**Problem to solve**
Your reply should be made up of every line in the records below that holds the string "next".

(Beginning of Available data)

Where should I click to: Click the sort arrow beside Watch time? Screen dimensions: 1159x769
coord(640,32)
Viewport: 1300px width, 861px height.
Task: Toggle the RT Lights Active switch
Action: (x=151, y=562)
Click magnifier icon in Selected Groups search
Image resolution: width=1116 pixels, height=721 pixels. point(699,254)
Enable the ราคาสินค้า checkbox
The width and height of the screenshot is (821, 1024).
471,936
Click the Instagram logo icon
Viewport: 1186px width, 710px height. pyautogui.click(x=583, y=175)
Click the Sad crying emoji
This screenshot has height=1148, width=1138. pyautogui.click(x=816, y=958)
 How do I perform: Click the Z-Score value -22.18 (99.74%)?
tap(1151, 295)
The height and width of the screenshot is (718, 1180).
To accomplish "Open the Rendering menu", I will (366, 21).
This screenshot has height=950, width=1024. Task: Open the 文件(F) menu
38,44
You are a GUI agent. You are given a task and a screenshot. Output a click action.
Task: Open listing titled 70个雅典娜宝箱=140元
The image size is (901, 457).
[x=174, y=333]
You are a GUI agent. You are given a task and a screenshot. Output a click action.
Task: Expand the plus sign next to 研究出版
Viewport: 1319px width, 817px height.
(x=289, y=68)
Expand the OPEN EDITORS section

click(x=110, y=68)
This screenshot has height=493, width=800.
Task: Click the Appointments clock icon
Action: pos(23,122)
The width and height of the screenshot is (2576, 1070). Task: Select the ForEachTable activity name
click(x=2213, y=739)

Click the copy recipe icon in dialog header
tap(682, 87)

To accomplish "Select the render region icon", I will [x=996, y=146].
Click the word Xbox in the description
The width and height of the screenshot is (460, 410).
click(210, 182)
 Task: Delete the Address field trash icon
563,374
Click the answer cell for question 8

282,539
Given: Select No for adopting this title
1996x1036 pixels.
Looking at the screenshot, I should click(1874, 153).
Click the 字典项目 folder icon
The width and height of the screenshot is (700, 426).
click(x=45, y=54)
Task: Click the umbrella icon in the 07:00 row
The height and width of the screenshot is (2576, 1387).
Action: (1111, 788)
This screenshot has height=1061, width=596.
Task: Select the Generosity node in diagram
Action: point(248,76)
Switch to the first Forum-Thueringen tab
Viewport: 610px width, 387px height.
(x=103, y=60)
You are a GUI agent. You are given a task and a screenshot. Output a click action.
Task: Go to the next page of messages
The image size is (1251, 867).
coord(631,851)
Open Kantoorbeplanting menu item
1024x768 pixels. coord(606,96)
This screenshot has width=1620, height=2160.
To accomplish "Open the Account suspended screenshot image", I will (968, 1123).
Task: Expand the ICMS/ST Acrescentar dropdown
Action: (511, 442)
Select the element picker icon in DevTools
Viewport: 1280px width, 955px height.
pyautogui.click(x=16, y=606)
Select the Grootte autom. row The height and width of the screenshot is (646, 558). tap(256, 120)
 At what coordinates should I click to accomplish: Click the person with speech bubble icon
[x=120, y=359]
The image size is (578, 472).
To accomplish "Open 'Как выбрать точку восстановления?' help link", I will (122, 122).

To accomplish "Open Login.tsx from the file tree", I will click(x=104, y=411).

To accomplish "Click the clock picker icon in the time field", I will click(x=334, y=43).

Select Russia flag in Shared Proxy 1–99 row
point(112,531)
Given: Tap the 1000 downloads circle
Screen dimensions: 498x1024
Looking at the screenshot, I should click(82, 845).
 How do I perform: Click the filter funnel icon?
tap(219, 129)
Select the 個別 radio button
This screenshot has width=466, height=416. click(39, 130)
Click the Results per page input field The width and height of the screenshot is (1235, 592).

(End of Available data)

**Answer to this problem**
Task: Expand the plus sign next to 研究出版
Task: Go to the next page of messages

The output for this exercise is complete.